Store access credentials on the Data Science Virtual Machine securely

A common challenge in building cloud applications is how to manage the credentials that need to be in your code for authenticating to cloud services. Keeping these credentials secure is an important task. Ideally, they never appear on developer workstations or get checked in to source control.

Managed identities for Azure resources makes solving this problem simpler by giving Azure services an automatically managed identity in Azure Active Directory (Azure AD). You can use this identity to authenticate to any service that supports Azure AD authentication, without having any credentials in your code.

One way to secure credentials is to use MSI in combination with Azure Key Vault, a managed Azure service to store secrets and cryptographic keys securely. You can access a key vault by using the managed identity and retrieve the authorized secrets and cryptographic keys from the key vault.

The managed identities for Azure resources and Key Vault documentation is a comprehensive resource for in-depth information on these services. The rest of this article walks through the basic use of MSI and Key Vault on the Data Science Virtual Machine (DSVM) to access Azure resources.

Create a managed identity on the DSVM

# Prerequisite: You have already created a Data Science VM in the usual way.

# Create an identity principal for the VM.
az vm assign-identity -g <Resource Group Name> -n <Name of the VM>
# Get the principal ID of the DSVM.
az resource list -n <Name of the VM> --query [*].identity.principalId --out tsv

Assign Key Vault access permission to a VM principal

# Prerequisite: You have already created an empty Key Vault resource on Azure by using the Azure portal or Azure CLI. 

# Assign only get and set permission but not the capability to list the keys.
az keyvault set-policy --object-id <Principal ID of the DSVM from previous step> --name <Key Vault Name> -g <Resource Group of Key Vault>  --secret-permissions get set

Access a secret in the key vault from the DSVM

# Get the access token for the VM.
x=`curl http://localhost:50342/oauth2/token --data "resource=https://vault.azure.net" -H Metadata:true`
token=`echo $x | python -c "import sys, json; print(json.load(sys.stdin)['access_token'])"`

# Access the key vault by using the access token. 
curl https://<Vault Name>.vault.azure.net/secrets/SQLPasswd?api-version=2016-10-01 -H "Authorization: Bearer $token"

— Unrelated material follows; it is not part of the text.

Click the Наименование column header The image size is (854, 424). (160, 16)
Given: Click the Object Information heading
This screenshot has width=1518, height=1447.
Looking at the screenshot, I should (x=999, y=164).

Access storage keys from the DSVM

# Prerequisite: You have granted your VM's MSI access to use storage account access keys based on instructions from the article at https://docs.microsoft.com/azure/active-directory/managed-service-identity/tutorial-linux-vm-access-storage. This article describes the process in more detail.

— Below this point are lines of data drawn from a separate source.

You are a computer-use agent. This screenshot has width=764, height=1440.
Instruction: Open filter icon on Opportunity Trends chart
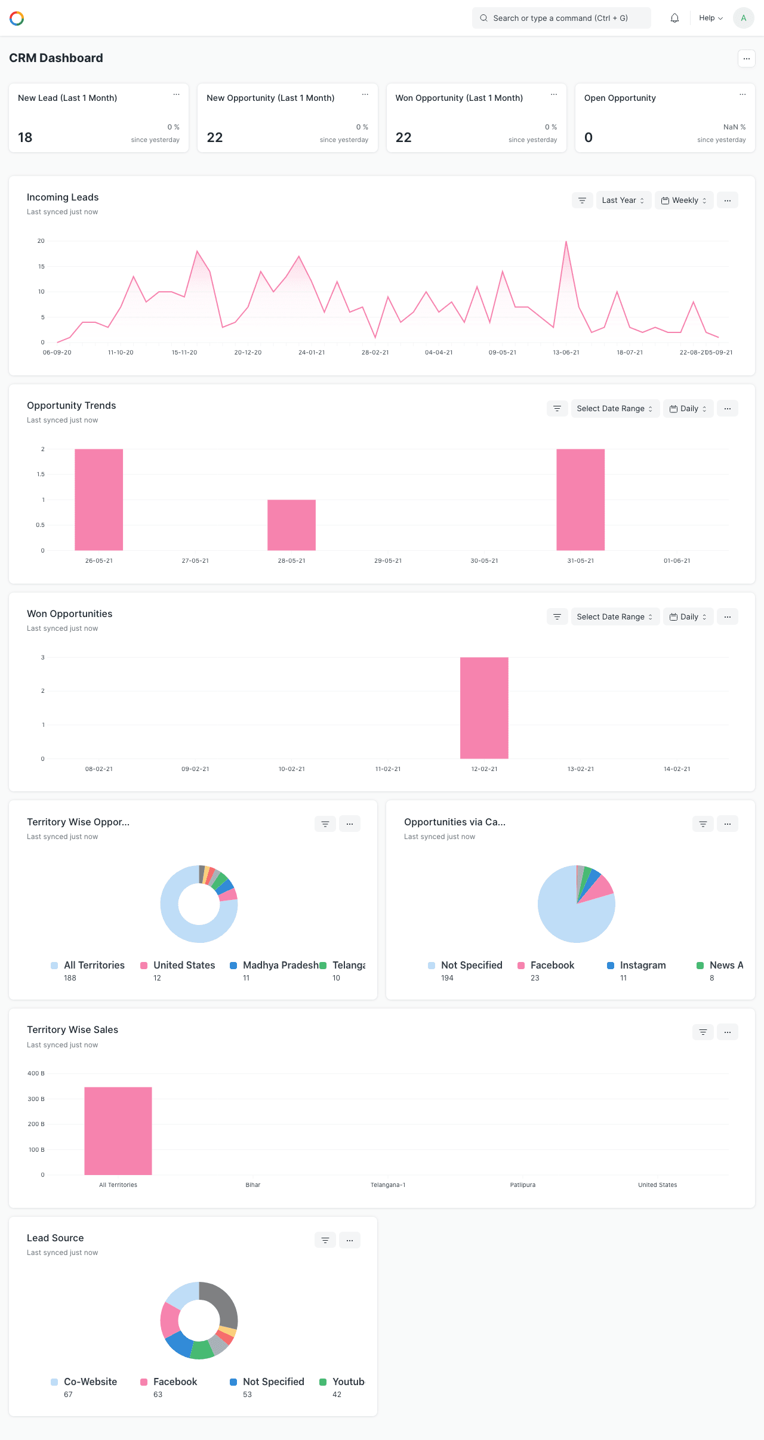pyautogui.click(x=557, y=409)
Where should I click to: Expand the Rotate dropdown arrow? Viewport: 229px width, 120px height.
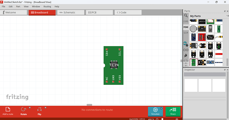point(30,108)
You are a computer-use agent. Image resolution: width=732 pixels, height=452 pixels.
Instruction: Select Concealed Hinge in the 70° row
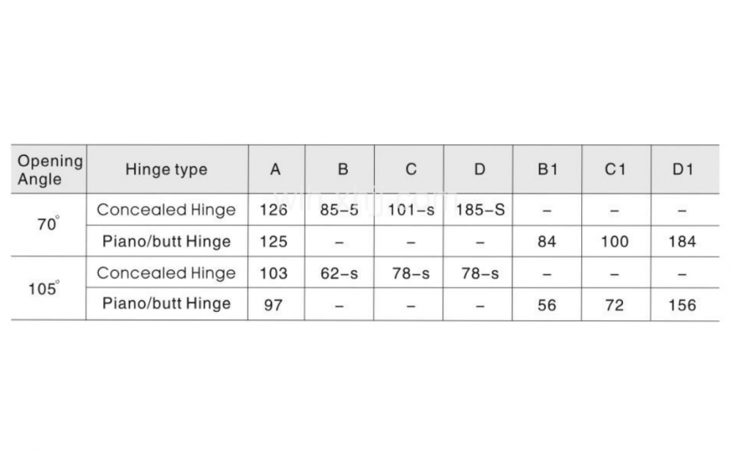click(167, 210)
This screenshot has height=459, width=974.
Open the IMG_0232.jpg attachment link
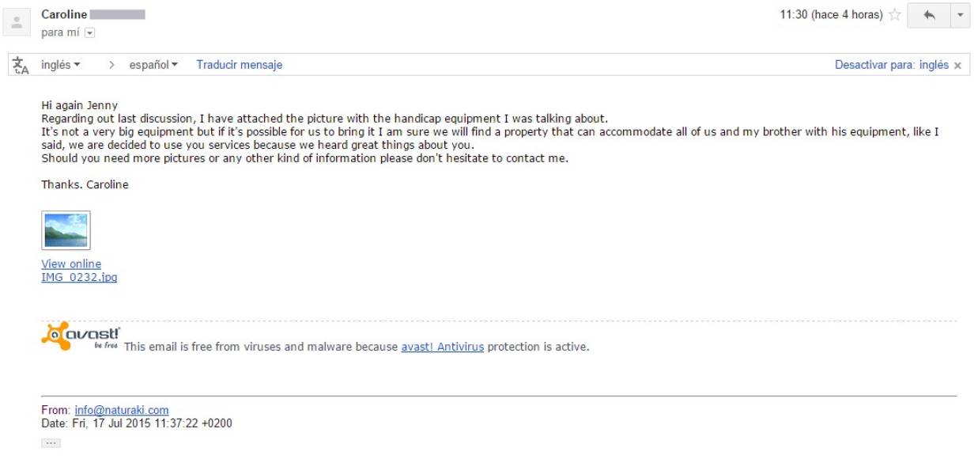79,277
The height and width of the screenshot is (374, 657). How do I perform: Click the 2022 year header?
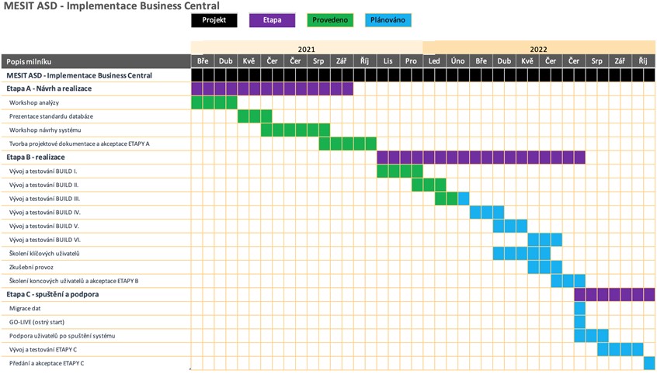[539, 48]
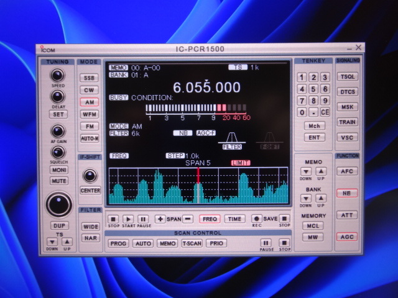Mute the receiver audio
This screenshot has height=298, width=398.
(x=58, y=181)
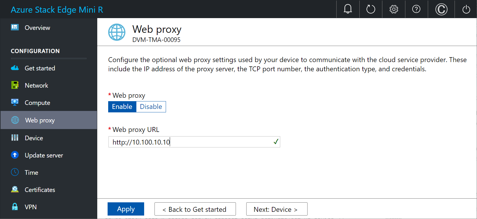The image size is (477, 219).
Task: Enable the web proxy option
Action: 122,107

y=`curl http://localhost:50342/oauth2/token --data "resource=https://management.azure.com/" -H Metadata:true`
ytoken=`echo $y | python -c "import sys, json; print(json.load(sys.stdin)['access_token'])"`
curl https://management.azure.com/subscriptions/<SubscriptionID>/resourceGroups/<ResourceGroup of Storage account>/providers/Microsoft.Storage/storageAccounts/<Storage Account Name>/listKeys?api-version=2016-12-01 --request POST -d "" -H "Authorization: Bearer $ytoken"

# Now you can access the data in the storage account from the retrieved storage account keys.

Access the key vault from Python

from azure.keyvault import KeyVaultClient
from msrestazure.azure_active_directory import MSIAuthentication

"""MSI Authentication example."""

# Get credentials.
credentials = MSIAuthentication(
    resource='https://vault.azure.net'
)

# Create a Key Vault client.
key_vault_client = KeyVaultClient(
credentials
)

key_vault_uri = "https://<key Vault Name>.vault.azure.net/"

secret = key_vault_client.get_secret(
key_vault_uri,  # Your key vault URL.
"SQLPasswd",       # The name of your secret that already exists in the key vault.
""              # The version of the secret; empty string for latest.
)
print("My secret value is {}".format(secret.value))

Access the key vault from Azure CLI

# With managed identities for Azure resources set up on the DSVM, users on the DSVM can use Azure CLI to perform the authorized functions. Here are commands to access the key vault from Azure CLI without having to log in to an Azure account. 
# Prerequisites: MSI is already set up on the DSVM as indicated earlier. Specific permission, like accessing storage account keys, reading specific secrets, and writing new secrets, is provided to the MSI. 

# Authenticate to Azure CLI without requiring an Azure account. 
az login --msi

# Retrieve a secret from the key vault. 
az keyvault secret show --vault-name <Vault Name> --name SQLPasswd

# Create a new secret in the key vault.
az keyvault secret set --name MySecret --vault-name <Vault Name> --value "Helloworld"

# List access keys for the storage account.
az storage account keys list -g <Storage Account Resource Group> -n <Storage Account Name>